İttihat ve Terakki’nin ta bidayet-i teşekkülünden umumi harp nihayetine kadar devam eden icraatına taalluk eden evrak tetkik olunduğu zaman, o teşekküle dahil olan zevatın mutlaka dar düşünceli ve bir çok hususlarda muhafazakar kimselerden mürekkep olduğunu kaabul etmek lazım gelecektir. Bakınız, Meşrutiyet’en daha hiçbir eser olmadığı ve Meşrutiyet’in ne suretle istihsal edileceği de bilinmediği zamanlarda memleketin Osmanlı padişahlarının zulümlerinden neler çekmiş olduğu ve o esnada Osmanlı Devleti’nin tahtını işgal eden son Padişah Abdülhamid’den de neler çektiği düşünülmüyor ve bu fenalık membaının kökünden temizlenmesi lazım olduğu hatırlarına gelmiyordu.
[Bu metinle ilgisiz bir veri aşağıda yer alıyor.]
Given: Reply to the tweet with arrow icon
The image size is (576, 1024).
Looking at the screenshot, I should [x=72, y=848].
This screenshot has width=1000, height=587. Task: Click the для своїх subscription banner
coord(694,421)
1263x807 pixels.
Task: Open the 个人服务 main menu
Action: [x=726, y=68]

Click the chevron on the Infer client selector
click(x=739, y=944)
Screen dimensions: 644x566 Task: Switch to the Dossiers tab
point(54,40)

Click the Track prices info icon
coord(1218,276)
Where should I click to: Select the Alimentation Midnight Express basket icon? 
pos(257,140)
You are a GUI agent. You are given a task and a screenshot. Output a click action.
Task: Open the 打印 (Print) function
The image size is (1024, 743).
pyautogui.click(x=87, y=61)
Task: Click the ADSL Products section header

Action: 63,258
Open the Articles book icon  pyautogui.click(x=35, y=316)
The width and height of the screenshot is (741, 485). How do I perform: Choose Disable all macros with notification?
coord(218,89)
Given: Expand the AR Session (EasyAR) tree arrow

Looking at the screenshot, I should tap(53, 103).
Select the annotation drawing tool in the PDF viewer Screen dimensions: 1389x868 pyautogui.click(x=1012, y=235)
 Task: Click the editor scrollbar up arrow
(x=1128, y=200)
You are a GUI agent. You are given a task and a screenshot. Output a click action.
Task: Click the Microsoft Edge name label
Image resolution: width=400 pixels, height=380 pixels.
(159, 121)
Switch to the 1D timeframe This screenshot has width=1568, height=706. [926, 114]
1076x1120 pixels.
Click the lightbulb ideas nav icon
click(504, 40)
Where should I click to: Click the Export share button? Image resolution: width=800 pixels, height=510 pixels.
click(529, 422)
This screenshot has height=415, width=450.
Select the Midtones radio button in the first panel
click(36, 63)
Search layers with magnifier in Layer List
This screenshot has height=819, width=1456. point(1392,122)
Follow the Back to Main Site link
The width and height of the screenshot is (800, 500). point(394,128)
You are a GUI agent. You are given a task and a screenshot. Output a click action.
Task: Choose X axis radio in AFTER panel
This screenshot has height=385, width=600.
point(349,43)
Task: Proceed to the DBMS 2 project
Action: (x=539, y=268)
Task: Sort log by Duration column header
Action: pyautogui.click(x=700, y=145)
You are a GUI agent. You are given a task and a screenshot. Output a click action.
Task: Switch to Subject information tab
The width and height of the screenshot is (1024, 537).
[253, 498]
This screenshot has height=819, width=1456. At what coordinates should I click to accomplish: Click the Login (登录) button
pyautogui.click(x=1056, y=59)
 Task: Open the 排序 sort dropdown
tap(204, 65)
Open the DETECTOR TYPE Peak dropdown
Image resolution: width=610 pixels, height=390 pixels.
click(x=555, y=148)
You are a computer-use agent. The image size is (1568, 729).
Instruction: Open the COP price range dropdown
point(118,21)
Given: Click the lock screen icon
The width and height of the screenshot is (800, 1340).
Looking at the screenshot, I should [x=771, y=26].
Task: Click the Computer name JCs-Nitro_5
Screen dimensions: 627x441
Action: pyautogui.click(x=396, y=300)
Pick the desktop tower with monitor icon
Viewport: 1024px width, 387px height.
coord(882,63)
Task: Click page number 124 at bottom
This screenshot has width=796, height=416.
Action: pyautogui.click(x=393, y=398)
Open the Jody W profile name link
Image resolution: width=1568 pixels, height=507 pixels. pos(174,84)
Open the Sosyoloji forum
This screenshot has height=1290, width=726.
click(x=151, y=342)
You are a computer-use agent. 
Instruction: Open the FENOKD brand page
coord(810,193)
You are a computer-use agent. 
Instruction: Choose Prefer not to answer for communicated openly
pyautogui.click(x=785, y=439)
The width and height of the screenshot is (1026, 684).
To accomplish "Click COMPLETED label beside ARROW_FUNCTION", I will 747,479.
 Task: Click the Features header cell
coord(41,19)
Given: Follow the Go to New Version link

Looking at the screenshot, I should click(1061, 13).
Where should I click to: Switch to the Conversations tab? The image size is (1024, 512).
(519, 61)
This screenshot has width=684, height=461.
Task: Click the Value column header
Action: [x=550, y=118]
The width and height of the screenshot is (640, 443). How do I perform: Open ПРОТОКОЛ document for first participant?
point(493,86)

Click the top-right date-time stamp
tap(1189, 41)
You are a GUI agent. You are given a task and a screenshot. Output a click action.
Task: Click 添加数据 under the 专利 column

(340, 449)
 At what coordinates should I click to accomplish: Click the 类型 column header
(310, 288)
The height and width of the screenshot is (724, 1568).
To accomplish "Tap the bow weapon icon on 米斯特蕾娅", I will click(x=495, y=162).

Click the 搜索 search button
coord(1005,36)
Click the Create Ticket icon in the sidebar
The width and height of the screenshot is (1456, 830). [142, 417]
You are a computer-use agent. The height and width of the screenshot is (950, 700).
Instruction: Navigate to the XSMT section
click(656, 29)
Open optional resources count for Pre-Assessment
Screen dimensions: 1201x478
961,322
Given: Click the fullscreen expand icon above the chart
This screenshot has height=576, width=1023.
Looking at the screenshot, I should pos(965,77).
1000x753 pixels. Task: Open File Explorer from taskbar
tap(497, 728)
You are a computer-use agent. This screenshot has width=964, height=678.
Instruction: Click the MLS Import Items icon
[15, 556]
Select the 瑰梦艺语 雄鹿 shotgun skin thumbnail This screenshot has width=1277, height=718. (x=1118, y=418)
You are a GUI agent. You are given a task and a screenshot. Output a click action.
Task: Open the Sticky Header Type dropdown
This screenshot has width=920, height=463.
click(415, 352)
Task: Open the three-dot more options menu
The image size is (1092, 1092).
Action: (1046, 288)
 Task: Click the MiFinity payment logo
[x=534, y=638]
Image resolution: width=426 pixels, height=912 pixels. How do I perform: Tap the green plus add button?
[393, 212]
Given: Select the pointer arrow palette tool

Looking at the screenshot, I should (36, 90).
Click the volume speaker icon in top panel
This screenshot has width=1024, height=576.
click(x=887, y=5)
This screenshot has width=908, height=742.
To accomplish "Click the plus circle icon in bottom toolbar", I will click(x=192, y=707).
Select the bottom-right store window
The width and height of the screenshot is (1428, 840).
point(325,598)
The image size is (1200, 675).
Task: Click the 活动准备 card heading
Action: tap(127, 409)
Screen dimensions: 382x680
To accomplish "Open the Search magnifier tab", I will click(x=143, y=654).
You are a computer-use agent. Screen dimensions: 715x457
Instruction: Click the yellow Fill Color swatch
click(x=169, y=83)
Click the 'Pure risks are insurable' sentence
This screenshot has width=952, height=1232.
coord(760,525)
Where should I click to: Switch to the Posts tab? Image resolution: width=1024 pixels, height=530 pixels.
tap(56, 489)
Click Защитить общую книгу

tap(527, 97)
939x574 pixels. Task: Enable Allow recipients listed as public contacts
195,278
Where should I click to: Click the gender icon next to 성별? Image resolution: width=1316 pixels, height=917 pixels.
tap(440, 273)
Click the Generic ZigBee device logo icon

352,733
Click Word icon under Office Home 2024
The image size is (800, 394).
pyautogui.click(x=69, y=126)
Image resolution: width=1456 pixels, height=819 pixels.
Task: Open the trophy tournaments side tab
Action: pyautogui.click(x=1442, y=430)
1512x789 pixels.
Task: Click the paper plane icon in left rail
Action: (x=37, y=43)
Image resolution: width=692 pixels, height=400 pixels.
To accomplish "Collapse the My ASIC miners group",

Genç Türklere bakılacak olursa, bu devletin devam ve bekası Meşrutiyetle idare olunmakla beraber, saltanat ve hilafetin de ibkasile mümkündü!
Müstakil Osmanlı idaresi hakkındaki düşüncelerinde Genç Türkler diyorlardı ki:
“Yeni Kanunu Esasi’nin ahalinin şahsi ve içtimai haklarına ve saltanat-ı saniye namına bugüne kadar vukubulan taahhüdat-ı tesmiye ahkamına muvafık bulunan tabii olup ezcümle 1293 hatt-ı hümayununda taahhüt edilegelmiş olduğu veçhile Hilafet-i kübera-yı İslamiye ve Saltanatı Osmaniye’nin hukuku ve Osmanlıların hürriyet ve müsavatı ve vükela ve memurinin mesuliyet ve salahiyeti ve meclis-i umuminin hakkı vukufu ve mahkemelerin istiklal-i kamili ve müvazene-i maliyenin sıhhati ve idare-i vilayetçe hukuk merkeziyeti muhafaza etmekle beraber tevsi-i mezuniyet usulünün ittihazı ciddi ve esaslı bir surette temin kılınacaktır.
1293 senesinde neşrolunan Kanunu Esasi’de diğer bir çok hususlarla beraber vilayetlerde tevsi-i mezuniyet maddesi müphem bırakılarak şartlarının tayini nizamname-i mahsusuna talik edilmiş ve bu hal bir çok tereddütlere ve sui tefsirlere sebep teşkil ederek pek ziyade mazarratı görülmüştü. Yeni Kanunu Esasi’nin böyle müphem maddeleri kavi olmasına bilhassa itina edilecek ve vilayetlerin tevsi-i mezuniyeti maddesinde 1293 tarihli Kanunu Esasi’de birinci maddeyi teşkil eden “umum Memalik-i Osmaniye’nin yekvücut bulunması” esası muhafaza edilmekle beraber, vilayetlerde içtimai hayatın teyit ve tevsiine çalışılacaktır. Fakat bu tevsiat umumi surette olacak ve infirada vesile teşkil edemiyecek bir zeminde icra edilecektir.”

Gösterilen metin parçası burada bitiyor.